(Dataset entries)
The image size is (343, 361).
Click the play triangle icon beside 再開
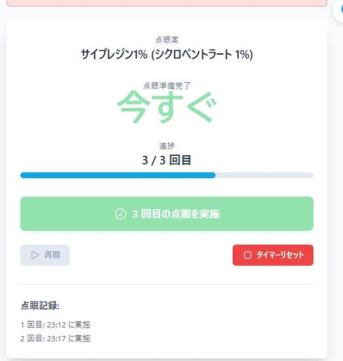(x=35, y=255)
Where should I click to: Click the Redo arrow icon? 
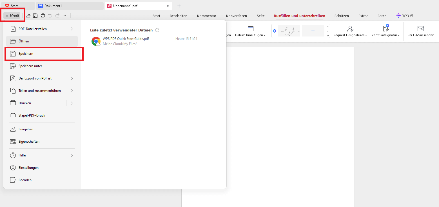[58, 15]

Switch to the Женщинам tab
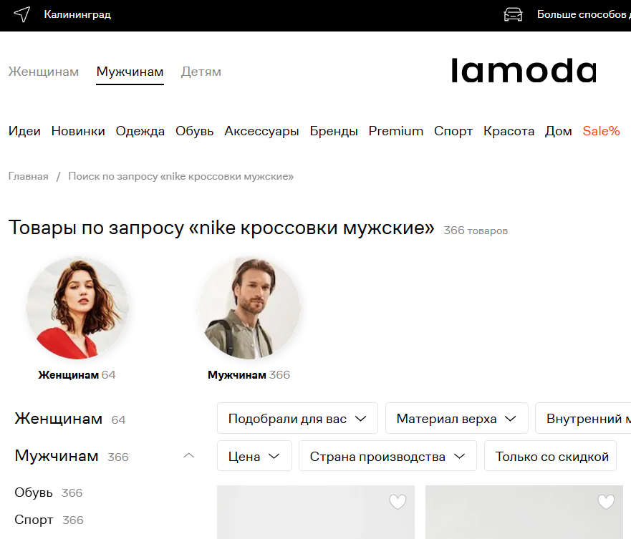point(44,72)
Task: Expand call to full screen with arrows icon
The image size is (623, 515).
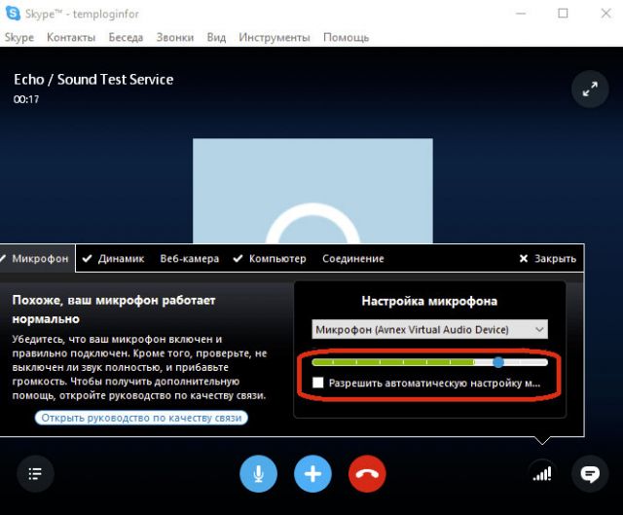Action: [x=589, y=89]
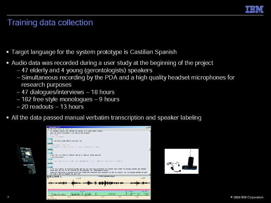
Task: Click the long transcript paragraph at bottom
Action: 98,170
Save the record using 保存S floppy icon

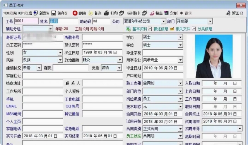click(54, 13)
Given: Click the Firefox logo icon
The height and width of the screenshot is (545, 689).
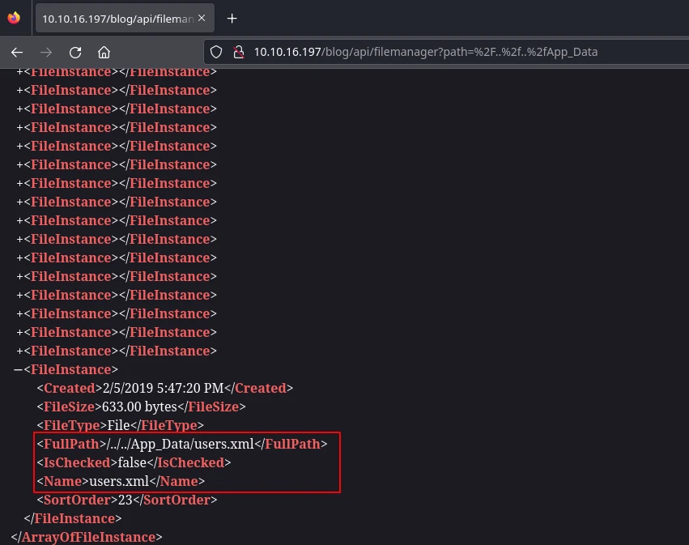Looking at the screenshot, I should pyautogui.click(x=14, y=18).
---
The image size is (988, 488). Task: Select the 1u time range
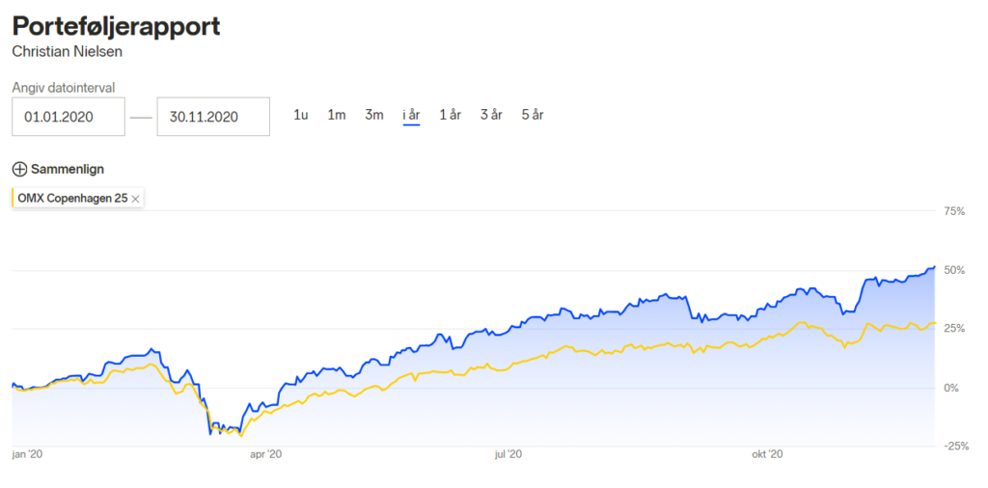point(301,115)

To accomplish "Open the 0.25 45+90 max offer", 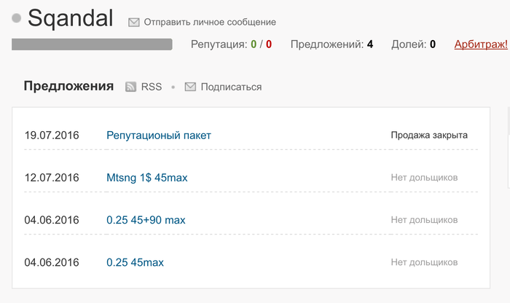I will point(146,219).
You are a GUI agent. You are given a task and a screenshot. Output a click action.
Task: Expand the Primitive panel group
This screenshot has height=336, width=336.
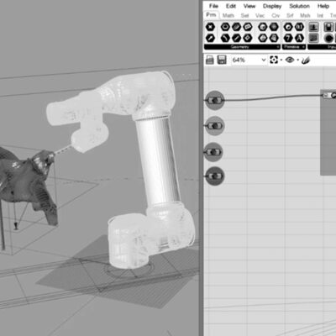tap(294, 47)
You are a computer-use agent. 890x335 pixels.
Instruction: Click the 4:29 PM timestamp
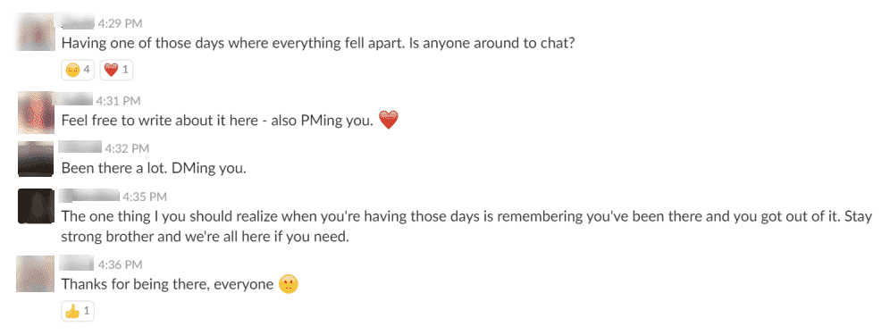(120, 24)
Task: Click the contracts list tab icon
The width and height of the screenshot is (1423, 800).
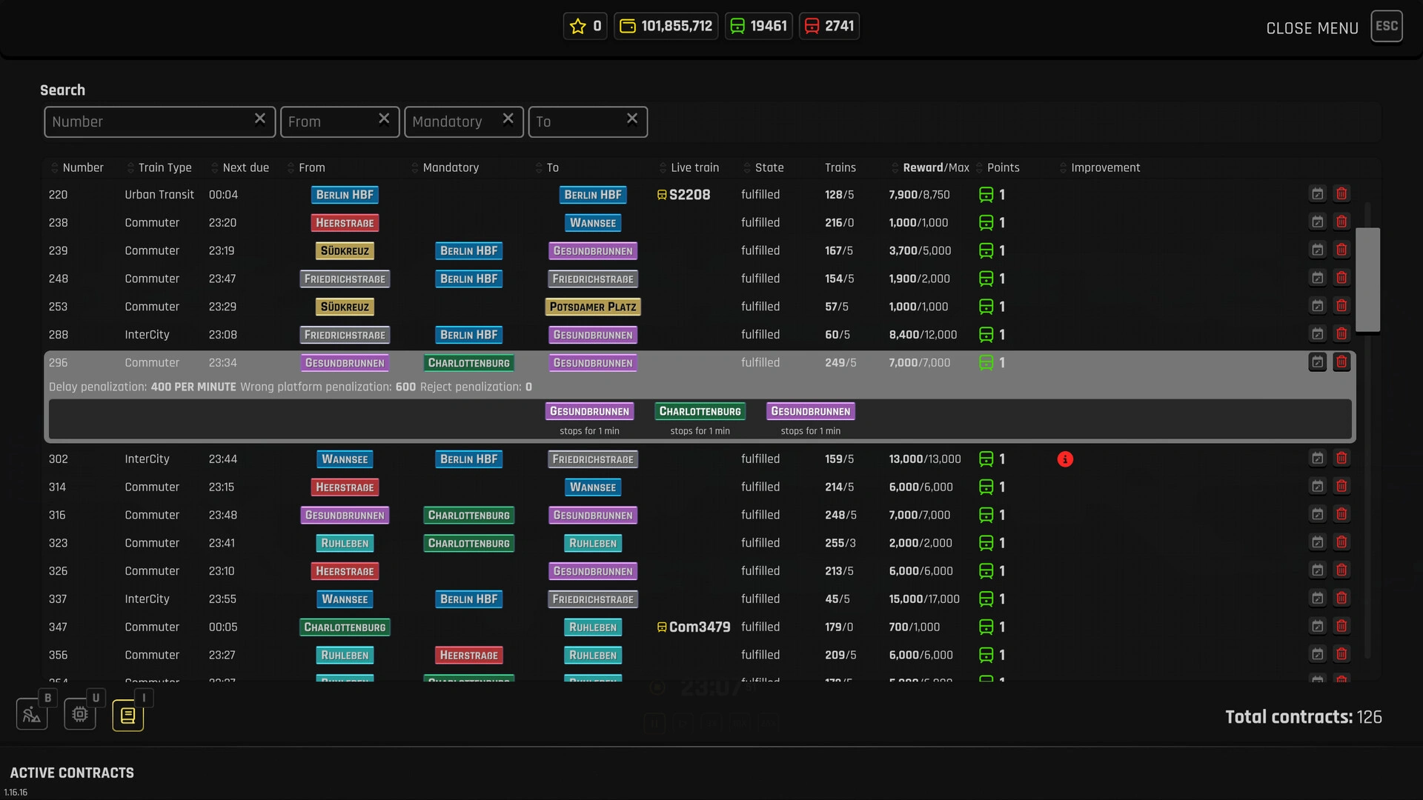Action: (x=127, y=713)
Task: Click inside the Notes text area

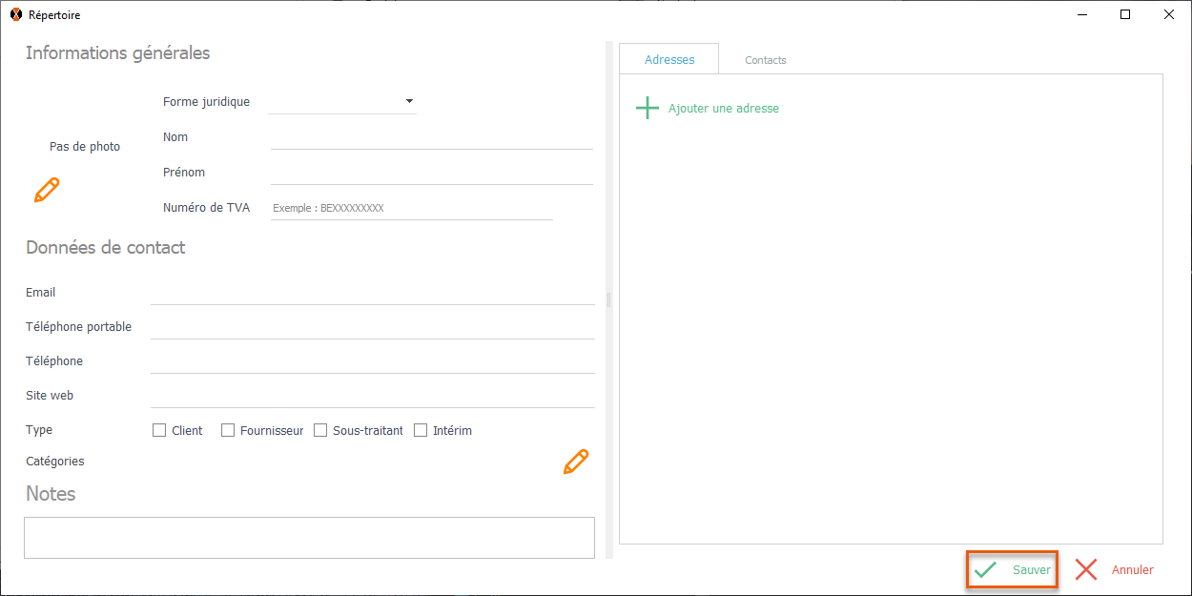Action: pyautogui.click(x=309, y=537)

» **Directions for this task**:
Could you find each line in the entries that contains the string "Expand" and copy it?

» **Answer box**:
Task: Expand call to full screen with arrows icon
Task: Expand the Primitive panel group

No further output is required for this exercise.